No more for the road
New law prohibits booze in vehicles, ends culture of drinking and driving.

By Noah Brenner
March 7, 2007

In a state where people measure distance by beers or whole six-packs, the days of road sodas are gone – even if you aren’t driving.

In one of its final acts of the session, the Wyoming Legislature banned all open containers of alcohol in moving vehicles, becoming one of the last states in the nation to do so. Senate File 33, sponsored by Sen. Tony Ross, had failed repeatedly in the Senate before finally passing this year with only three votes against it.

While it is not the final strand of barbwire across the open range, lawmakers and law enforcement alike agreed the passage of the law marks a cultural change in Wyoming’s attitudes toward driving and drinking.

In the “old days,” distances really were measured in beers, drivers could get a mixed drink at a drive-through window, and recycling was throwing the bottle out the window at a high enough speed so that is shattered into small pieces that were ground into the road surface.

“When I came to Wyoming 17 years ago, a person could be drinking a beer and have a loaded gun and wave to a cop at a stoplight and it was legal,” said Capt. Jim Whalen of the Teton County Sheriff’s Office. “I just thought I lived in a state that was resistant to change and it was sort of worn as a badge of honor that we were one of the last states to comply” with federal DUI regulations.

Other valley residents offered other stories about the old days.

A local attorney, after winning a case in front of the Wyoming Supreme Court, was awarded costs incurred in the case as part of the decision. He submitted a single receipt to the opposition for $4.18.

“This money was spent on a 6-pack of Bud, utilized on the long road trip to and from the oral argument hearing in Cheyenne,” the request stated. “Given our sparse population and vast geographic distances, Wyoming courts have long recognized the legitimacy of road beer in moderate amounts (one beer for each 160 miles in this case) as a taxable ‘cost.’”

He was reimbursed promptly with a six-pack.

A prominent legislator, in the days before drinking and driving was taboo, once claimed to have been the best drunken driver in Wyoming.

SET TASKS>
1. From the open-container article, write out the passage that begins at the words "While it is" and stops after "federal DUI regulations.", word for word.
2. Using the open-container article, decide whether each statement agrees with it. Answer yes or no for each, and quote the words that decide it. (a) Senate File 33 was sponsored by Sen. Tony Ross. (b) The bill passed the Senate with no votes against it. (c) The attorney who won before the Wyoming Supreme Court was reimbursed in cash.

SUPPLIED ENTRIES>
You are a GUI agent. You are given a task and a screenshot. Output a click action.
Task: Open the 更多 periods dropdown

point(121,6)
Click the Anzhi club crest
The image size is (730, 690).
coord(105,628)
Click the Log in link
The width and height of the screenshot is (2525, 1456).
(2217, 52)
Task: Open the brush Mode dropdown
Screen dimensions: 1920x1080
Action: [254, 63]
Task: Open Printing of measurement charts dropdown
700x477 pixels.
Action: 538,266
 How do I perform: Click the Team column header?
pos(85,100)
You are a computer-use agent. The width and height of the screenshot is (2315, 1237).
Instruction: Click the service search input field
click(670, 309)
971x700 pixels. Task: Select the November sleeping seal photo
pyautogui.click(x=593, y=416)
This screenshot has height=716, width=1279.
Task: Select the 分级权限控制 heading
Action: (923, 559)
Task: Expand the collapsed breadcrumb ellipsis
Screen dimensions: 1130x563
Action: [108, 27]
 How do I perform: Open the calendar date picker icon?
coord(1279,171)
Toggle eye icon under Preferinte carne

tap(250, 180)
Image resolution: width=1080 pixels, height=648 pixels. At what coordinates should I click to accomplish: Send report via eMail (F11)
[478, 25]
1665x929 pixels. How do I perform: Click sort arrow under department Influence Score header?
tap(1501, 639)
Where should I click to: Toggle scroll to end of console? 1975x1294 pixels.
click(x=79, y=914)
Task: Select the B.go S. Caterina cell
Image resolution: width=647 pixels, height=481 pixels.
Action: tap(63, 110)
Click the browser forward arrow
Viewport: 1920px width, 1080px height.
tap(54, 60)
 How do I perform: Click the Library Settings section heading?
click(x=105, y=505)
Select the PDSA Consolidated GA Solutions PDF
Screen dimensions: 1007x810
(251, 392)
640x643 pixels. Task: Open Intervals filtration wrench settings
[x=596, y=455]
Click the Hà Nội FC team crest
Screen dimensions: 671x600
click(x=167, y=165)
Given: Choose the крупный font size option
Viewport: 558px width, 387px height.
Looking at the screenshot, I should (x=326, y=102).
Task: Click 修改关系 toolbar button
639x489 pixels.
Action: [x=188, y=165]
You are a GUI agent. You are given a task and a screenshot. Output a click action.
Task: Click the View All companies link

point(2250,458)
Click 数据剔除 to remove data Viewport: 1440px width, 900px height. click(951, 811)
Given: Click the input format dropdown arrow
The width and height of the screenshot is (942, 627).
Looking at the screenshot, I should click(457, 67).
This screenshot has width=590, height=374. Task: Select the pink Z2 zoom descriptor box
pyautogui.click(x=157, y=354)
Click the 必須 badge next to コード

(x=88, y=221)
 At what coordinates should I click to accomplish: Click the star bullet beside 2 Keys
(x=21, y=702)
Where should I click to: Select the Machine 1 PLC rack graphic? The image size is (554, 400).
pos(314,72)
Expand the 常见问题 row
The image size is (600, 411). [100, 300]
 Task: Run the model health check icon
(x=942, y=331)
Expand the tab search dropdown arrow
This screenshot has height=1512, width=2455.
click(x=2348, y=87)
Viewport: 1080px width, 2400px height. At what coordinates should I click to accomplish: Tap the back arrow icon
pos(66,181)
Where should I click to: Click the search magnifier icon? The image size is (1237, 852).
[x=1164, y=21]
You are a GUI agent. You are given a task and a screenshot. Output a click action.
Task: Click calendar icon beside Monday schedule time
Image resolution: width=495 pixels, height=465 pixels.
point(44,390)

OUTPUTS BY TASK>
1.
While it is not the final strand of barbwire across the open range, lawmakers and law enforcement alike agreed the passage of the law marks a cultural change in Wyoming’s attitudes toward driving and drinking.

In the “old days,” distances really were measured in beers, drivers could get a mixed drink at a drive-through window, and recycling was throwing the bottle out the window at a high enough speed so that is shattered into small pieces that were ground into the road surface.

“When I came to Wyoming 17 years ago, a person could be drinking a beer and have a loaded gun and wave to a cop at a stoplight and it was legal,” said Capt. Jim Whalen of the Teton County Sheriff’s Office. “I just thought I lived in a state that was resistant to change and it was sort of worn as a badge of honor that we were one of the last states to comply” with federal DUI regulations.

2.
(a) Yes: "Senate File 33, sponsored by Sen. Tony Ross"
(b) No: "with only three votes against it"
(c) No: "He was reimbursed promptly with a six-pack."